I will bring this back to the shop to see what the dealer says, I'd also try out their 28mm IS to see if they are the same, since they seem to share the same materials.


----------



## distant.star (Oct 24, 2013)

.
Sorry, I misread this as the 135mm. I don't have the 35. Sorry.


----------



## caMARYnon (Oct 24, 2013)

I can hear too some audible internal sliding when focusing with AF but not so loud to make me worried about it.


----------



## Triggyman (Oct 24, 2013)

distant.star said:


> .
> Sorry, I misread this as the 135mm. I don't have the 35. Sorry.



No worries - just missed by a hundred (joking). I'm not sure if the non-L USM's should be as quiet as that, but I expect it to be. It's the same ring-USM after all. Or am I wrong?



caMARYnon said:


> I can hear too some audible internal sliding when focusing with AF but not so loud to make me worried about it.

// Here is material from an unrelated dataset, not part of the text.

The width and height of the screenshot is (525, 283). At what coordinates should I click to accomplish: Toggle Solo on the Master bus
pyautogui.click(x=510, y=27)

Thanks for the input, mine is louder than normal. :-\ I only got it for two days, but I don't like returning stuff either. I'll do what I gotta do


----------



## caMARYnon (Oct 24, 2013)

Because of your problem I compared the sound of all the lenses in my kit and definitely the 35 f2 IS has the loudest sound ... but IMO this is not a dangerous one, just a strong sliding.
I think the best solution is to go to nearest shop, try their copy and compare the sound.


----------



## Triggyman (Oct 24, 2013)

caMARYnon said:


> Because of your problem I compared the sound of all the lenses in my kit and definitely the 35 f2 IS has the loudest sound ... but IMO this is not a dangerous one, just a strong sliding.
> I think the best solution is to go to nearest shop, try their copy and compare the sound.



Thanks, for the info, and thank you for testing! Yes the correct description is strong sliding. If this is within Canon's spec or it's just the way the 35mm is, then I can live with it. I need to confirm later with the shop.


----------